══ DATA FOR THIS EXERCISE ══
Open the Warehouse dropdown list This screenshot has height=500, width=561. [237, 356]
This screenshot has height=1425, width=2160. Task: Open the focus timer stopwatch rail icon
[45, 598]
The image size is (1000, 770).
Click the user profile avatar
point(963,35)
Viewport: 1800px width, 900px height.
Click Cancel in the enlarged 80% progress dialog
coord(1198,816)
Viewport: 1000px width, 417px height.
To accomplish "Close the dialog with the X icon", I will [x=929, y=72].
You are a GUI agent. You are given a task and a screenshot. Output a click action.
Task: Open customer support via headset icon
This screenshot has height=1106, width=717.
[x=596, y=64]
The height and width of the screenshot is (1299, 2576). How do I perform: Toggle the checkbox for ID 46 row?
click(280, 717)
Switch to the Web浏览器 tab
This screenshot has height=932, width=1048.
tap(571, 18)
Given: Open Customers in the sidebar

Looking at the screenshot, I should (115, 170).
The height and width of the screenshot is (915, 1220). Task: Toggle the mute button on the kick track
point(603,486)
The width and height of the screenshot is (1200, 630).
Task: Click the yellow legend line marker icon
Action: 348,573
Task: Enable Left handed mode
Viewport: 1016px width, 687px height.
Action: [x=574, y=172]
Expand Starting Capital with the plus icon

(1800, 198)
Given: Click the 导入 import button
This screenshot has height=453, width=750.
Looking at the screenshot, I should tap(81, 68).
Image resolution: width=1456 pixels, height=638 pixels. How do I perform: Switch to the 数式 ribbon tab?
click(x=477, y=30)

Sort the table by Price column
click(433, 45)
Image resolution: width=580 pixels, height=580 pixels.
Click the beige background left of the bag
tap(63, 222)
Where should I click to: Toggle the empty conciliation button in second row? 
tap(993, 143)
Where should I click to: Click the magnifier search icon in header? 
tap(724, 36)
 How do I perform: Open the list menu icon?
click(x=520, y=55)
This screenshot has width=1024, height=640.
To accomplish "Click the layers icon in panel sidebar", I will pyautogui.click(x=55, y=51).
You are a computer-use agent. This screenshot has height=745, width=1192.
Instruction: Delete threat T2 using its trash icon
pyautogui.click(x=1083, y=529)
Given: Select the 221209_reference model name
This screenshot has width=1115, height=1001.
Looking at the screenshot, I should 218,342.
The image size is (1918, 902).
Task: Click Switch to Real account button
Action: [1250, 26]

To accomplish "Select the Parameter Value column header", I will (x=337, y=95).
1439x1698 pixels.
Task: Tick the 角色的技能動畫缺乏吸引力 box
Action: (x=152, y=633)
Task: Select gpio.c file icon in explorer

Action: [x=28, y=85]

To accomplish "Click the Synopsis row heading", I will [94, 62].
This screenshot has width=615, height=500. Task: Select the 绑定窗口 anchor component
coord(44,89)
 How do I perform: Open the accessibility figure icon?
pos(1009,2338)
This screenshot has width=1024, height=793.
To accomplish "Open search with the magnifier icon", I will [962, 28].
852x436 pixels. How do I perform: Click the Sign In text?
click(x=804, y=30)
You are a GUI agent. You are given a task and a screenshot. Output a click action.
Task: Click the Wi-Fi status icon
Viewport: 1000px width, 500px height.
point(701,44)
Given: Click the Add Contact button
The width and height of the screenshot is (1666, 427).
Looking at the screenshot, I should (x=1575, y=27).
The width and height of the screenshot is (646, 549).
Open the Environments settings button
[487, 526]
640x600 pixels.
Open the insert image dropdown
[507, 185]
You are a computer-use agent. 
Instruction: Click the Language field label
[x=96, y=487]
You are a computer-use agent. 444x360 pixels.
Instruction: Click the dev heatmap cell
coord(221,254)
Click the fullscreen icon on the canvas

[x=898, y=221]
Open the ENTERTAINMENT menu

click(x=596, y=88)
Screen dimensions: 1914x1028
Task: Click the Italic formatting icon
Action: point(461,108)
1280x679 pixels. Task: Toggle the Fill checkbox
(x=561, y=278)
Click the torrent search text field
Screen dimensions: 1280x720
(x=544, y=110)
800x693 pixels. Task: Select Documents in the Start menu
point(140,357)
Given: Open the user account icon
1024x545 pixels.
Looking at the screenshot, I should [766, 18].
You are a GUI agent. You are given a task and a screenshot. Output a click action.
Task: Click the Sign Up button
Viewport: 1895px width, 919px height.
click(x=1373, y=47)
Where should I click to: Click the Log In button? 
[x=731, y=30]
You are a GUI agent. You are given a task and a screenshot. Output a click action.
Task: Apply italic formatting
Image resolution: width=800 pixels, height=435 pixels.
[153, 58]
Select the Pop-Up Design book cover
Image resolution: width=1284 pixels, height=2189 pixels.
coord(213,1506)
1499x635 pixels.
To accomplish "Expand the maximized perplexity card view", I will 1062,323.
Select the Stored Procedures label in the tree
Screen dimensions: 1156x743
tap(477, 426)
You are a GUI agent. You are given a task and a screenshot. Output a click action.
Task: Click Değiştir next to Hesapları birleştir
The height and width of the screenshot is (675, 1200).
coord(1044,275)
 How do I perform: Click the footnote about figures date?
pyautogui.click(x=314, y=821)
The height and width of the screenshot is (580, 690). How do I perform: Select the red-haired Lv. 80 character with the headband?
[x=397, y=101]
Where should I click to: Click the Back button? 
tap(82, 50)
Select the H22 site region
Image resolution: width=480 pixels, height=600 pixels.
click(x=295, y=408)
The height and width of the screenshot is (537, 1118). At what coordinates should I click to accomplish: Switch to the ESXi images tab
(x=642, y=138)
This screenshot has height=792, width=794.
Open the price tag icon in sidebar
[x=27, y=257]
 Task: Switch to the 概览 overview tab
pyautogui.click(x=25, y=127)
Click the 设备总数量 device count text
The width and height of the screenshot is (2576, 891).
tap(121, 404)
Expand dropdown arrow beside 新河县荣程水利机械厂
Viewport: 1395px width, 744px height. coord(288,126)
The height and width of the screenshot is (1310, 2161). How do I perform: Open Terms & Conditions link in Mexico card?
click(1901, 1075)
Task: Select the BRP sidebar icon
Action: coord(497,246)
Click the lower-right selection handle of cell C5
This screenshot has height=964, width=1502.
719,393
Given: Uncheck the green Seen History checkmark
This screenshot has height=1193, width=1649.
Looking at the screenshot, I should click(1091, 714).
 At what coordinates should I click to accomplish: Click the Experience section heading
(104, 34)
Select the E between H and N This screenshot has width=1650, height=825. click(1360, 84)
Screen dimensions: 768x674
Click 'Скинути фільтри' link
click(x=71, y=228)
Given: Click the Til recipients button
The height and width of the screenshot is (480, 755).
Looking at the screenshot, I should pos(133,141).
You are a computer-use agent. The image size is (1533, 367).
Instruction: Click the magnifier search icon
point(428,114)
═══
▸ ABOUT THIS EXERCISE:
Output the listing once more. Leave each word as it stands.

▸ RESULT FOR THIS EXERCISE:
Open the Warehouse dropdown list This screenshot has height=500, width=561. [237, 356]
This screenshot has height=1425, width=2160. Task: Open the focus timer stopwatch rail icon
[45, 598]
The image size is (1000, 770).
Click the user profile avatar
point(963,35)
Viewport: 1800px width, 900px height.
Click Cancel in the enlarged 80% progress dialog
coord(1198,816)
Viewport: 1000px width, 417px height.
To accomplish "Close the dialog with the X icon", I will [x=929, y=72].
You are a GUI agent. You are given a task and a screenshot. Output a click action.
Task: Open customer support via headset icon
This screenshot has height=1106, width=717.
[x=596, y=64]
The height and width of the screenshot is (1299, 2576). How do I perform: Toggle the checkbox for ID 46 row?
click(280, 717)
Switch to the Web浏览器 tab
This screenshot has height=932, width=1048.
tap(571, 18)
Given: Open Customers in the sidebar

Looking at the screenshot, I should (115, 170).
The height and width of the screenshot is (915, 1220). Task: Toggle the mute button on the kick track
point(603,486)
The width and height of the screenshot is (1200, 630).
Task: Click the yellow legend line marker icon
Action: 348,573
Task: Enable Left handed mode
Viewport: 1016px width, 687px height.
Action: [x=574, y=172]
Expand Starting Capital with the plus icon

(1800, 198)
Given: Click the 导入 import button
This screenshot has height=453, width=750.
Looking at the screenshot, I should tap(81, 68).
Image resolution: width=1456 pixels, height=638 pixels. How do I perform: Switch to the 数式 ribbon tab?
click(x=477, y=30)

Sort the table by Price column
click(433, 45)
Image resolution: width=580 pixels, height=580 pixels.
Click the beige background left of the bag
tap(63, 222)
Where should I click to: Toggle the empty conciliation button in second row? 
tap(993, 143)
Where should I click to: Click the magnifier search icon in header? 
tap(724, 36)
 How do I perform: Open the list menu icon?
click(x=520, y=55)
This screenshot has width=1024, height=640.
To accomplish "Click the layers icon in panel sidebar", I will pyautogui.click(x=55, y=51).
You are a computer-use agent. This screenshot has height=745, width=1192.
Instruction: Delete threat T2 using its trash icon
pyautogui.click(x=1083, y=529)
Given: Select the 221209_reference model name
This screenshot has width=1115, height=1001.
Looking at the screenshot, I should 218,342.
The image size is (1918, 902).
Task: Click Switch to Real account button
Action: [1250, 26]

To accomplish "Select the Parameter Value column header", I will (x=337, y=95).
1439x1698 pixels.
Task: Tick the 角色的技能動畫缺乏吸引力 box
Action: (x=152, y=633)
Task: Select gpio.c file icon in explorer

Action: [x=28, y=85]

To accomplish "Click the Synopsis row heading", I will [94, 62].
This screenshot has width=615, height=500. Task: Select the 绑定窗口 anchor component
coord(44,89)
 How do I perform: Open the accessibility figure icon?
pos(1009,2338)
This screenshot has width=1024, height=793.
To accomplish "Open search with the magnifier icon", I will [962, 28].
852x436 pixels. How do I perform: Click the Sign In text?
click(x=804, y=30)
You are a GUI agent. You are given a task and a screenshot. Output a click action.
Task: Click the Wi-Fi status icon
Viewport: 1000px width, 500px height.
point(701,44)
Given: Click the Add Contact button
The width and height of the screenshot is (1666, 427).
Looking at the screenshot, I should (x=1575, y=27).
The width and height of the screenshot is (646, 549).
Open the Environments settings button
[487, 526]
640x600 pixels.
Open the insert image dropdown
[507, 185]
You are a computer-use agent. 
Instruction: Click the Language field label
[x=96, y=487]
You are a computer-use agent. 444x360 pixels.
Instruction: Click the dev heatmap cell
coord(221,254)
Click the fullscreen icon on the canvas

[x=898, y=221]
Open the ENTERTAINMENT menu

click(x=596, y=88)
Screen dimensions: 1914x1028
Task: Click the Italic formatting icon
Action: point(461,108)
1280x679 pixels. Task: Toggle the Fill checkbox
(x=561, y=278)
Click the torrent search text field
Screen dimensions: 1280x720
(x=544, y=110)
800x693 pixels. Task: Select Documents in the Start menu
point(140,357)
Given: Open the user account icon
1024x545 pixels.
Looking at the screenshot, I should [766, 18].
You are a GUI agent. You are given a task and a screenshot. Output a click action.
Task: Click the Sign Up button
Viewport: 1895px width, 919px height.
click(x=1373, y=47)
Where should I click to: Click the Log In button? 
[x=731, y=30]
You are a GUI agent. You are given a task and a screenshot. Output a click action.
Task: Apply italic formatting
Image resolution: width=800 pixels, height=435 pixels.
[153, 58]
Select the Pop-Up Design book cover
Image resolution: width=1284 pixels, height=2189 pixels.
coord(213,1506)
1499x635 pixels.
To accomplish "Expand the maximized perplexity card view", I will 1062,323.
Select the Stored Procedures label in the tree
Screen dimensions: 1156x743
tap(477, 426)
You are a GUI agent. You are given a task and a screenshot. Output a click action.
Task: Click Değiştir next to Hesapları birleştir
The height and width of the screenshot is (675, 1200).
coord(1044,275)
 How do I perform: Click the footnote about figures date?
pyautogui.click(x=314, y=821)
The height and width of the screenshot is (580, 690). How do I perform: Select the red-haired Lv. 80 character with the headband?
[x=397, y=101]
Where should I click to: Click the Back button? 
tap(82, 50)
Select the H22 site region
Image resolution: width=480 pixels, height=600 pixels.
click(x=295, y=408)
The height and width of the screenshot is (537, 1118). At what coordinates should I click to accomplish: Switch to the ESXi images tab
(x=642, y=138)
This screenshot has height=792, width=794.
Open the price tag icon in sidebar
[x=27, y=257]
 Task: Switch to the 概览 overview tab
pyautogui.click(x=25, y=127)
Click the 设备总数量 device count text
The width and height of the screenshot is (2576, 891).
tap(121, 404)
Expand dropdown arrow beside 新河县荣程水利机械厂
Viewport: 1395px width, 744px height. coord(288,126)
The height and width of the screenshot is (1310, 2161). How do I perform: Open Terms & Conditions link in Mexico card?
click(1901, 1075)
Task: Select the BRP sidebar icon
Action: coord(497,246)
Click the lower-right selection handle of cell C5
This screenshot has height=964, width=1502.
719,393
Given: Uncheck the green Seen History checkmark
This screenshot has height=1193, width=1649.
Looking at the screenshot, I should click(1091, 714).
 At what coordinates should I click to accomplish: Click the Experience section heading
(104, 34)
Select the E between H and N This screenshot has width=1650, height=825. click(1360, 84)
Screen dimensions: 768x674
Click 'Скинути фільтри' link
click(x=71, y=228)
Given: Click the Til recipients button
The height and width of the screenshot is (480, 755).
Looking at the screenshot, I should pos(133,141).
You are a computer-use agent. The image size is (1533, 367).
Instruction: Click the magnifier search icon
point(428,114)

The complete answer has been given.